The House Business & Industry Committee heard several bills related to the minimum wage in Texas in a public meeting on Monday. 

H.B. 285 by Rep. Roberto Alonzo (D-Dallas), H.B 475 by Rep. Ron Reynolds (D-Ft. Bend), and H.B. 992 by Rep. Armando Walle (D-Houston) would raise the minimum wage to $15 per hour or the federal minimum wage, whichever is higher.

H.B. 924 by Rep. Chris Turner (D-Ft. Worth) and H.B. 937 by Rep. Senfronia Thompson (D-Houston) would raise the minimum to $10.10 per hour or the federal minimum wage, whichever is higher. Thompson’s bill would incrementally raise the minimum wage by 2022.

HJR 56 by Walle and HJR 57 by Turner would put the new rates, $15 or $10.10, into the state constitution. A constitutional amendment must pass the House and Senate by a two-thirds vote in order to be on the ballot in the November election and approved by the voters to become law.

Rep. Evelina Ortega (D-El Paso) and Rep. Justin Rodriguez (D-San Antonio) offered identical bills, H.B. 954 and H.B. 840, which would allow a local municipality to set the minimum wage for public and private employees.

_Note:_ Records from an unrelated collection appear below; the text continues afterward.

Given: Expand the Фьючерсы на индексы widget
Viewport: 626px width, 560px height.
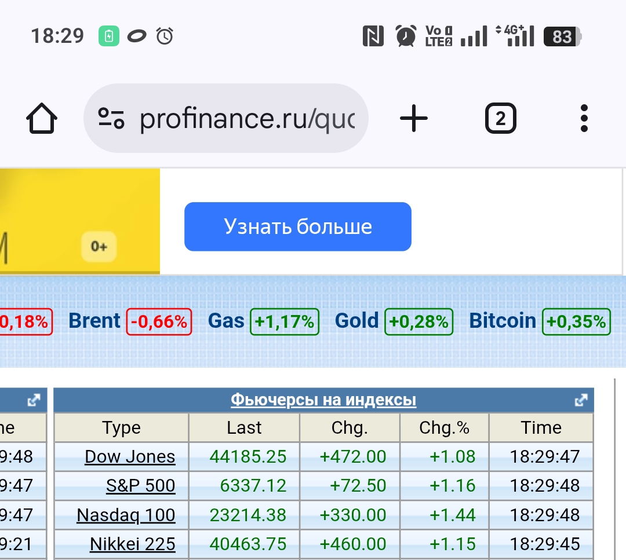Looking at the screenshot, I should pos(581,400).
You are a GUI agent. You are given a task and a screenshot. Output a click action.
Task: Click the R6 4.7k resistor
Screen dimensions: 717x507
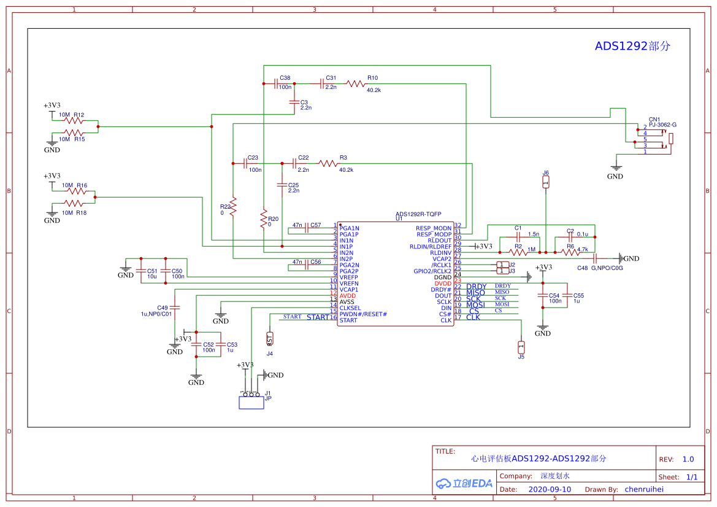(x=570, y=252)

A bill to prohibit municipalities from "banning the box," H.B. 577 by Rep. Paul Workman (R-Austin) was also heard. The "ban the box" ordinances do not allow employers to check an applicant’s criminal history before a provisional offer of employment has been made. Financial institutions are among the exceptions to this rule. Several large cities in Texas have passed these ordinances. A state-level law would replace the current patchwork of local ordinances that employers must deal with.